_Document segment_

◇ ◇ ◇ ◇ ◇ ◇ ◇

People seem intimidated by cookbooks, but they work very well for me, as someone who isn't very good at improvising in the kitchen or meal planning. I put whatever books seem interesting on hold at my local library, and when I pick it up, I will spend a bit of time looking through it. If I find something I like, I use post-it tabs on recipes I want to make, decide what I'm in the mood for, write down the ingredients I need and take that list to the grocery store. I find the Better Homes & Gardens cookbooks great for simple meals. There are also cookbooks geared toward picky adult eaters.

I don’t know how to predict/plan all my meals at the beginning of a week and then stick to that plan

Realize a lot of people do this but plenty of people cook a little bit throughout the week--there isn't one true way to do this. A lot of it will depend on your finances as well. A lot of cooking advice is geared towards coupon-cutters and/or people who have to cook for a family, and want/need to save money while doing so.
posted by girlmightlive at 8:59 AM on April 4, 2017

I have also struggled with this issue (while additionally being vegetarian and someone who very very quickly tires of a recipe), still haven't totally figured it out yet. That being said, the best advice I can give you as a person who was in your position very very recently is to find a few reliable cookbooks and food blogs. It will, unfortunately, take trial and error- recommendations can only get you so far when everyone's tastes are so different- but once you've got even one or two where you can flip to a random page and be confident that the recipe will be to your liking, it will lessen the mental burden immensely.

◇ ◇ ◇ ◇ ◇ ◇ ◇

_Job A_
Summarize the meal-planning discussion in two sentences.

◇ ◇ ◇ ◇ ◇ ◇ ◇

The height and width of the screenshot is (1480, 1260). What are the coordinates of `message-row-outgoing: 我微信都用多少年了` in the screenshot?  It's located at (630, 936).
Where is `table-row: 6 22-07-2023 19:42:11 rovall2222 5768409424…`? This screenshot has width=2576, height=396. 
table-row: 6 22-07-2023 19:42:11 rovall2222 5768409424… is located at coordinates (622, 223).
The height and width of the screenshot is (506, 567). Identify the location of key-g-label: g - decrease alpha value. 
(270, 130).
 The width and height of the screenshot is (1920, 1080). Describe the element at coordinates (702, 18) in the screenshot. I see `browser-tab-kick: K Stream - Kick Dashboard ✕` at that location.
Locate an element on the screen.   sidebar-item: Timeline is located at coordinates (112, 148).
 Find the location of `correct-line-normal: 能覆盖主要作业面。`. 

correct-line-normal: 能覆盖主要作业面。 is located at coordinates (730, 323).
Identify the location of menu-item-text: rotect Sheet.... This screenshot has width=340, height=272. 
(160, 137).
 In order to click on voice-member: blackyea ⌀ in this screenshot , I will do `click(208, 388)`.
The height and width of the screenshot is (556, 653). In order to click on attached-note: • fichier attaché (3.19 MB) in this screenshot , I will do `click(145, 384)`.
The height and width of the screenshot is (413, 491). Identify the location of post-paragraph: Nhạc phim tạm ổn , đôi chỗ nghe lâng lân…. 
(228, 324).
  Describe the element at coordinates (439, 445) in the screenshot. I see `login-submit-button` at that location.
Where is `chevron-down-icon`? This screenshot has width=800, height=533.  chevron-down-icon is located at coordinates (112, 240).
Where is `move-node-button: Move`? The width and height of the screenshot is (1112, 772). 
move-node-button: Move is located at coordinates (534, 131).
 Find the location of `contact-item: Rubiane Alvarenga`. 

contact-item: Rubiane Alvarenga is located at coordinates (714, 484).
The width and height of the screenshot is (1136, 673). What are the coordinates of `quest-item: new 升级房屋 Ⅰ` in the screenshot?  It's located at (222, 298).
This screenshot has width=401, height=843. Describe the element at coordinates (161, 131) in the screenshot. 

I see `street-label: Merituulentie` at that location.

◇ ◇ ◇ ◇ ◇ ◇ ◇

_Job B_
Recast the entries between the line holding "Locate an element" and the line holding "correct-line-normal: 能覆盖主要作业面。 is", inclusive, as a Markdown table with the columns Row and Entry line. Leave out blank lines.

_Response area A_
One comment recommends borrowing library cookbooks, tabbing appealing recipes, and shopping from a written ingredient list, and it notes that many people cook a little throughout the week rather than planning every meal in advance. A later comment advises finding a few reliable cookbooks and food blogs through trial and error, because this greatly lessens the mental burden.

_Response area B_
| Row | Entry line |
|---|---|
| 1 | Locate an element on the screen.   sidebar-item: Timeline is located at coordinates (112, 148). |
| 2 |  Find the location of `correct-line-normal: 能覆盖主要作业面。`.  |
| 3 | correct-line-normal: 能覆盖主要作业面。 is located at coordinates (730, 323). |